Historical Traditions. Many families gather for a special meeting to tell uplifting, little-known stories about ancestors. Older family members can be asked to share memories of their parents, which are recorded and kept with other histories. Or children can write about special childhood memories and put them in a booklet for parents.

One family asked four people to each dress up and act the part of a favorite ancestor. Everyone else traveled from station to station, where they listened to the stories and were rewarded with one ingredient for a no-cook candy treat, placed in a plastic sandwich bag. At the last station they kneaded the ingredients together inside the bag and ate their treat.

Spiritual traditions. Some of the best traditions are those that build feelings of love and testimony among family members. The following ideas are appropriate if members of your extended family are Latter-day Saints. If they are not, you will need to make necessary adjustments so as not to offend them but to accommodate their personal feelings and religious preferences. This might be done by inviting them to participate in their own way.

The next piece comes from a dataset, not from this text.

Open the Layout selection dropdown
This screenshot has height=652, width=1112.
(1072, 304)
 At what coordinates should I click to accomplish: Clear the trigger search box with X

Begin each day of the reunion with a morning devotional. Sing a hymn, share an inspirational thought or read a passage of scripture, and have family prayer and bless the food. This is also a good time to review the day’s schedule.

Get together again at the end of the day. Whether gathered around a campfire or meeting together elsewhere, use this time to share spiritual values. Ask various relatives to describe the feelings they experienced during important moments in life, such as at their baptism or temple marriage or during their mission. It’s also important to tell stories about ancestors, emphasizing their good example or special, character-building experiences. Read letters from family members on missions.

Ask one or two couples each night to share their experiences—and testify of the resultant blessings—of having made right, though difficult, choices in life. End each evening with family prayer.

These experiences form and perpetuate the family’s sense of spiritual heritage. Whether they are stories of keeping the commandments or receiving blessings, such cherished moments build close spiritual ties in a family and set an example for youth to follow.

Preparing for the spiritual side of a family reunion can strengthen family members, deepen testimonies, and increase each person’s desire to live the gospel.

Family Home Evening: Our Conference Gift

This year we decided to do something different to help our children learn the importance of the conference messages. First we cut out pictures of all members of the First Presidency and the Quorum of the Twelve Apostles. Then we pasted the photos on paper, two or three photos per page. We had the sheets copied and gave one set to each child.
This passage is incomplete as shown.